# Empire Mine Time Trial October 12th Antioch



## Rperry (Sep 19, 2013)

Hola everybody...my first post. Here is a bit of info on a low key time trial we will be having Saturday, October 12th in Antioch. 

A six mile total...out and back, on a closed course...no traffic! Road is in good shape. Empire Mine Rd.

Sign in starts at 7:00am,...first rider starts at 8:00am

Age groups...21-29, etc.

$10.00 to enter, all money minus insurance will be donated to the East Bay Bicycle Coalition

Enter and start on the Mesa Ridge Dr/Empire Mine Rd gate.

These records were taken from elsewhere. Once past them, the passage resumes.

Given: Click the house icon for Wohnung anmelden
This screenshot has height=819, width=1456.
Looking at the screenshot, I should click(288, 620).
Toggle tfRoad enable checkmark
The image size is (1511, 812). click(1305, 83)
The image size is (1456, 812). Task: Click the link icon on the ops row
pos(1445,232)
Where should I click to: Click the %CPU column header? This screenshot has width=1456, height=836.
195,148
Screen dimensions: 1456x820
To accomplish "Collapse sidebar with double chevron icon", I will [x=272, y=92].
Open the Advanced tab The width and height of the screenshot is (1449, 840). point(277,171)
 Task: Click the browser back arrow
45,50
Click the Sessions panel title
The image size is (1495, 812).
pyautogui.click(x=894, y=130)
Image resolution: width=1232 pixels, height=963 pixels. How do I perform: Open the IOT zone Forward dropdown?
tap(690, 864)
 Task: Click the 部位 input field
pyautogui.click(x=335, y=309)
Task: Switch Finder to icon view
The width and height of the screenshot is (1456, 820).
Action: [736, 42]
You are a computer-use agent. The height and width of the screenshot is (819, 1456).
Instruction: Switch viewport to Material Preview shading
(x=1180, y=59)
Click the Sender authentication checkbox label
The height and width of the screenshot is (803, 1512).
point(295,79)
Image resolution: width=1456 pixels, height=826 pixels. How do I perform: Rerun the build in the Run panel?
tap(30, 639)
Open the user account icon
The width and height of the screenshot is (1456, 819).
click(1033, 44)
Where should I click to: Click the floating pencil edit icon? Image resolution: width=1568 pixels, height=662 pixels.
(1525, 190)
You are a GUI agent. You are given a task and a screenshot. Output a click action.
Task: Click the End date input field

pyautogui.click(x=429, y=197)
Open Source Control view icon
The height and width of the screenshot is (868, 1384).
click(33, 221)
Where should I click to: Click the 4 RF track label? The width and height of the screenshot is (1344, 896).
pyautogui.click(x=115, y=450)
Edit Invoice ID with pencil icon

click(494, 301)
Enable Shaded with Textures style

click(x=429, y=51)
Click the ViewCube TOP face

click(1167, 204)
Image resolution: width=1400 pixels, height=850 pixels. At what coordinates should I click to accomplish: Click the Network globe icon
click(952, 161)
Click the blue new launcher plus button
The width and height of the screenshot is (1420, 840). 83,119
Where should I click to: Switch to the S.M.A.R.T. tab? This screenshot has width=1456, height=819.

Sponsored by the Brentwood Bike Club and the Delta Pedalers.

Questions? Give me a call or leave a message here. Ron 925-577-7336 thanks


----------



## spdntrxi (Jul 25, 2013)

hmmm I'd like to test my legs or better yet my repaired knee.. is there a deadline to signup


----------



## Rperry (Sep 19, 2013)

Signup the day of the race only...no preregistration. Starts on a downhill of about 150 feet...so...finishes on a uphill. Total elevation gain is 480 feet. Should be fast. Lots of fast riders out here. Ron


----------



## Rperry (Sep 19, 2013)

Just a reminder, this weekend is our time trial. Coffee and bagels start with sign ups at 7:00am...first rider starts at 8:00am. 100% closed course, no cars! Leave a message here or call 925-577-7336 for info, Ron


----------



## Rperry (Sep 19, 2013)

Here are a few pictures of our Empire Mine Time Trial on October 12th. Thirteen riders, winner was Jason Perez,...15min, 32sec. Closed course, start finish was a great spot to watch, as the finish ended on a twisty uphill. Thanks, Ron


----------



## Rperry (Sep 19, 2013)

From top, Jason Perez, Greg Houle, Tom Stallings, and Ben Cannon


----------